Long Ranger2.2 (latest), printed on 03/31/2023
|Analysis software for 10x Genomics linked read products is no longer supported. Raw data processing pipelines and visualization tools are available for download and can be used for analyzing legacy data from 10x Genomics kits in accordance with our end user licensing agreement without support.|
Long Ranger is a set of analysis pipelines that processes Chromium sequencing output to align reads and call and phase SNPs, indels, and structural variants. There are five main pipelines, each triggered by a longranger command:
longranger mkfastq wraps Illumina's bcl2fastq to correctly demultiplex Chromium-prepared sequencing samples and to convert barcode and read data to FASTQ files.
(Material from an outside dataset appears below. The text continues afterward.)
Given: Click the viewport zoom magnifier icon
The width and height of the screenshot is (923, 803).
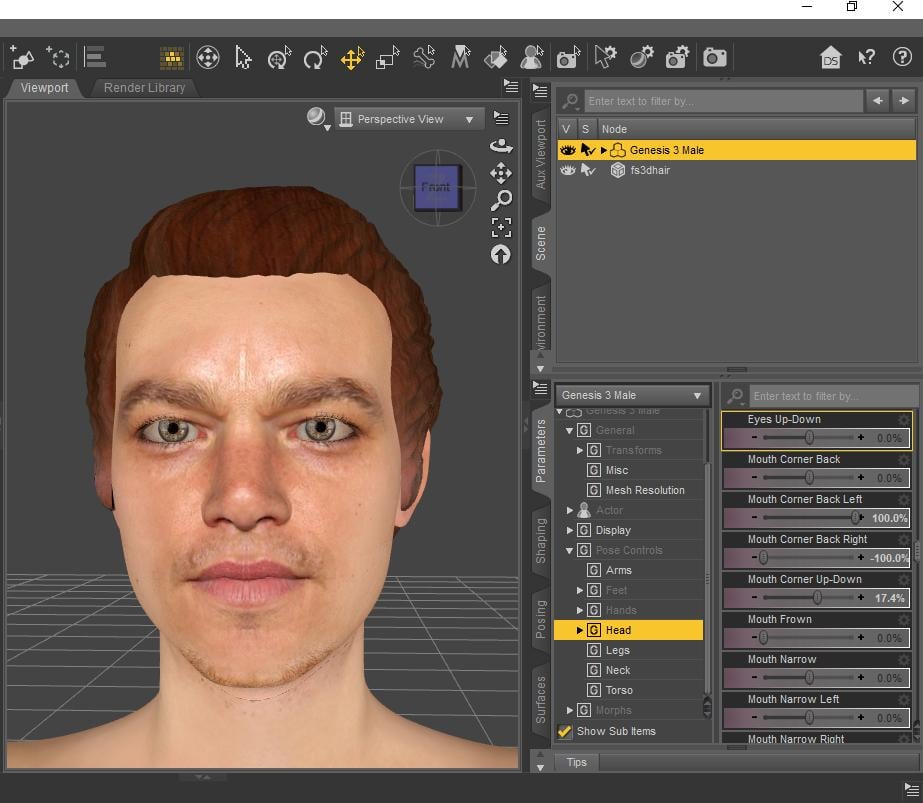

longranger wgs takes demultiplexed FASTQ files from a whole genome sample and performs alignment, de-duplication and filtering, and uses the Chromium molecular barcodes to call and phase SNPs, indels, and structural variants.
longranger targeted takes demultiplexed FASTQ files from a targeted sample, such as an exome, and performs alignment, de-duplication and filtering, and uses the Chromium molecular barcodes to call and phase SNPs, indels, and structural variants. Reads are aligned to the whole genome, but statistics are reported only on the pulled-down regions in the supplied target BED file.
longranger basic takes FASTQ files from longranger mkfastq and performs basic barcode processing including error correction, barcode white-listing, and attaching barcodes to reads.
longranger align performs the steps in the basic pipeline plus aligns reads and infers input molecules.
These pipelines combine Chromium-specific algorithms with widely used components such as BWA (used within the Lariat aligner) and GATK. Output is delivered in standard BAM, VCF, and BEDPE formats that are augmented with long range information.
Long Ranger supports the following Chromium sequencing workflows:
Performs alignment and calling and phasing of SNPs, indels, and structural variants. Requires, as input, sequencing data from a 40X Chromium whole genome run. This corresponds to 128Gb of raw sequence for a human genome.
Performs alignment and calling and phasing of SNPs, indels, and structural variants. Targeting the whole exome requires, as input, sequencing data from a 60-80X Chromium exome run. This corresponds to 9Gb of raw sequence for the Agilent V6 Exome.